Ecco, per quanto quello sopra riportato possa sembrarci un racconto surreale, è invece la triste verità. L’Italia è stata pian piano defraudata del suo piatto di maggiore risonanza mondiale, la pizza, per noi così ovviamente italiana così come per loro, i newyorkesi, così tipicamente americana.
Ma siamo così sicuri che “loro” siano così nel torto?
Davvero vogliamo rivendicare come italiana una preparazione che con il nostro caldo comfort food per eccellenza condivide solamente un base di pasta, sia essa circolare o rettangolare? Basta dare un’occhiata ai diversi stili di pizza assemblati in questa immagine del Wall Street Journal.
Come recentemente affermato da Paolo Di Croce, segretario generale di Slow Food International, è la “contaminazione”, l’influenza di altre culture e altri ingredienti che amplia e connota una cucina “tradizionale”; né il grano che serve per l’impasto, né il pomodoro, necessario a condire la pizza così come la intendiamo noi, sono prodotti autoctoni, originari della nostra penisola.
Eppure, combinandoli assieme, hanno dato luogo a uno dei nostri piatti forti nazionali. Proprio come è successo alla Baklava, il ricco dolce di origine turca che passando per i lidi austriaci venne arricchito e trasformato in un dolce dotato di propria dignità prendendo il nome di strudel, senza che né turchi né austriaci se ne siano mai lamentati.
La stessa cosa che sta succedendo ora a New York e in tutti gli USA.
Lontana è infatti la pizza “Neapolitan Style”, lanciata dall’immigrato Gennaro Lombardi nel 1905 a Spring Street, nel cuore di Little Italy, così come indicato nella più dettagliata guida delle pizze etniche di New York, dal titolo “A Complete Guide to New York City Pizza Styles”, un post pubblicato nel 2014 dal sito americano Eater, sezione New York.
Ben presto, quella pizza che ancora poteva dirsi ancora italiana, è stata presa, stravolta, inglobata dalla cultura ospitante, che ne ha fatto un piatto nuovo, diverso, autonomo rispetto all’originale.
Ed è quindi inutile ripetere che le pizze targate US sono “troppo”, troppo ricche, troppo condite, con un’accozzaglia di ingredienti buttati sopra a casaccio: quelle pizze sono semplicemente un’altra cosa, con loro dignità (anche se fatichiamo a immaginare quale) e loro specifiche caratteristiche.

■ COMPITO ■
Scriva il seguito del testo sulla pizza negli Stati Uniti, riprendendo subito dopo la sua ultima frase.

■ SEZIONE DATI ■
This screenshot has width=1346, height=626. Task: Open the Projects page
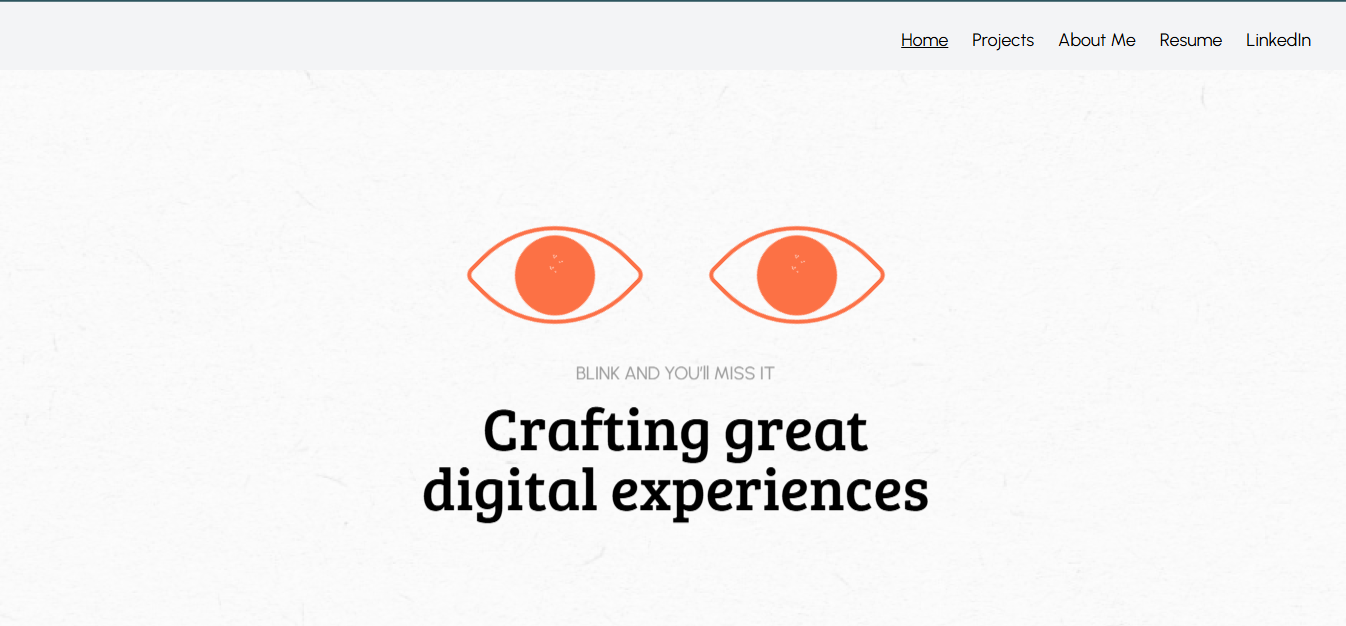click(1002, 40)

--

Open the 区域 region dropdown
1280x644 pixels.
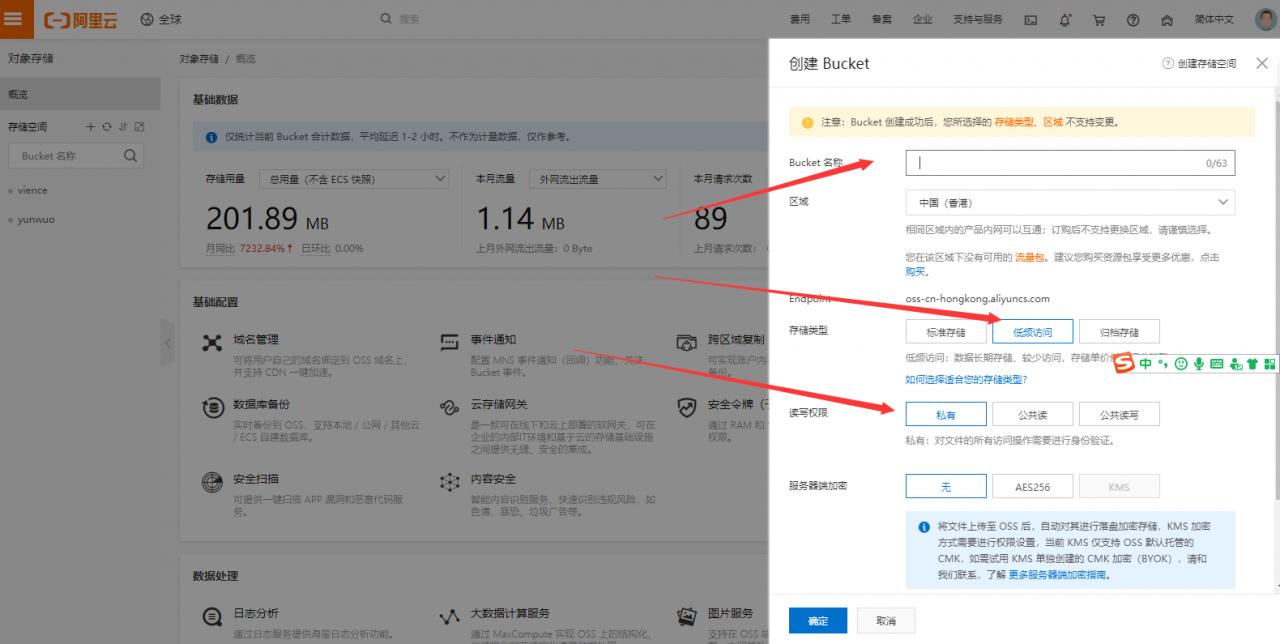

---

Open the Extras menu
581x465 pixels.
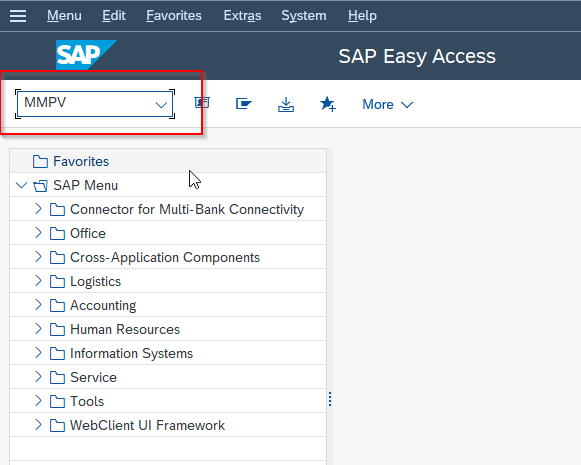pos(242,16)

■ LA SUA RISPOSTA ■
Sarebbe come voler paragonare la paella al risotto alla parmigiana: le accomuna il riso, certo, ma non altro. Così come è inutile criticare la pizza di Chicago, detta pie, così ricca e spessa da esser definita dall’umorista televisivo Jon Stewart “una mangiatoia per ratti”.
O storcere il naso davanti alla pizza Cajun, ricca di influenze della cucina afroamericana e caraibica e diffusa negli Stati del Sud come la Louisiana, e dal 1987 presente a New York con la catena Two Boots (due stivali), in cui l’Italia è ancora ricordata come uno dei due stivali, l’altro è appunto la Louisiana.
Anche la California Pizza ha ben poco della classica pizza pomodoro e mozzarella, mentre è ricca di ingredienti stagionali e dell’agricoltura biologica, in onore alle attuali tendenze gastronomiche.
Certo, questo fiorire di pizze “alternative” non significa che anche a New York non si possa gustare una pizza tradizionalmente italiana, lo snobbissimo Rampini di Repubblica che abita nell’Upper West (beato lui) segnala Fiorello al Lincoln Center, dove si può gustare un’ottima pizza romana, oppure la Masseria dei Vini a Hell’s Kitchen, per una classica pizza napoletana o pugliese.
Ma sono pizze italiane, tipicamente italiane.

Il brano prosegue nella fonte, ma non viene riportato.